Before the news, the texts, the inbox, or the tiny glowing rectangle, step outside. This simple act shuts off the melatonin faucet, brings on a truly awakened nervous system, and bolsters our life force and energy. 

Take time to feel the air, to notice the light, the trees, the flowers, a patch of sky, and what a gift to be in the center of birdsong. Really take this in, and add a sense of curiosity. What kind of day would we like this to be? 

Let your senses arrive before your obligations do.

Move Gently, Not Impressively

Your nervous system does not need you to become an athlete by Tuesday.

Try a few shoulder rolls, a slow walk, a stretch against the wall, or one song’s worth of gentle movement in your living room.

The goal is not performance. The goal is circulation, breath, presence, and remembering that you live in a body, (and one that is precious), not just a calendar.

Lower the Noise to Support Your Nervous System

Summer can be socially and sensorially full: travel, gatherings, heat, traffic, plans, people, logistics.

Try giving yourself one small pocket of quiet each day. Choose an international time; the mornings, perhaps right after your outdoor experience, can be a perfect time. 

Even five minutes can help your system settle.

No can absolutely be a form of self-respect. No can be a form of rest. No can protect the yes that actually matters.
Rachel Fleischman

Ask: What Would Make Today 5% Kinder?

Not perfect. Not transformed. Just 5% kinder.

Maybe it is drinking water before coffee. Maybe it is canceling one nonessential plan. Maybe it is going to bed earlier, eating something real, asking for help, or taking the slightly easier route.

Small kindnesses are not small to the nervous system. They really do make a difference.

Simple Joy Supports Emotional Well-Being 

Joy does not always arrive as fireworks.

Small moments of joy help regulate the nervous system more than we often realize.

Sometimes it is a peach over the sink, clean sheets, a song you forgot you loved, a dog with ridiculous ears, a text from a friend, or the relief of taking off those uncomfortable pants.

Notice the tiny joys. Let them count.

Practice the Sacred No

A regulated nervous system often requires boundaries.

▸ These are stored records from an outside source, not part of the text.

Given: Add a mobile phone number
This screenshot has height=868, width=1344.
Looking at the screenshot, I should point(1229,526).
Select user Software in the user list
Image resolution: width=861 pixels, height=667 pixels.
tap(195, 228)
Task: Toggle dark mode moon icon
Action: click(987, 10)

You are allowed to say no to the errand, the optional gathering, the late-in-the-day Zoom meeting, the conversation that drains you. No can absolutely be a form of self-respect. No can be a form of rest. No can protect the yes that actually matters. This is so hard for many of us, so have self-compassion as you slowly learn the process of saying no. Once you get the hang of it, it can feel sublime. 

Come Back to the Body—With Walking Shoes

When life feels overwhelming, pop on sneakers and try a walk around the block, asking:

  • What do I feel in my feet?
  • Where am I holding tension?
  • Do I need food, water, rest, movement, air, or connection?
  • What is one thing my body is asking for?

Reconnect with your body—the body often speaks before the mind has words.

Even a short walk while asking yourself these questions, can  bring a surge of lovely energy, positive emotion, and creative expression. 

End the Day With One Good Thing

Before sleep, name one thing that was good, beautiful, funny, tender, or simply less terrible than expected. Feel free to make this your own; maybe you already have a gratitude practice, maybe you like the feel of writing down the positives—whatever way you choose to go about this, remember, the nervous system needs evidence that life contains more than threat, pressure, and unfinished tasks. 

As the wonderful Tara Brach says, we spend so much time actively doing and being productive, that we often forget the magic all around us.

Remember: You are not a productivity machine.

You are a human being with a body, a heart, a nervous system, a history, a longing for connection, and a real need for rest.

This midsummer, you do not need to become a new person. 

You may just need to return to yourself, gently, honestly, and one breath at a time.

Small daily practices that support your nervous system can become lasting habits that help you meet life with greater resilience, presence, and ease.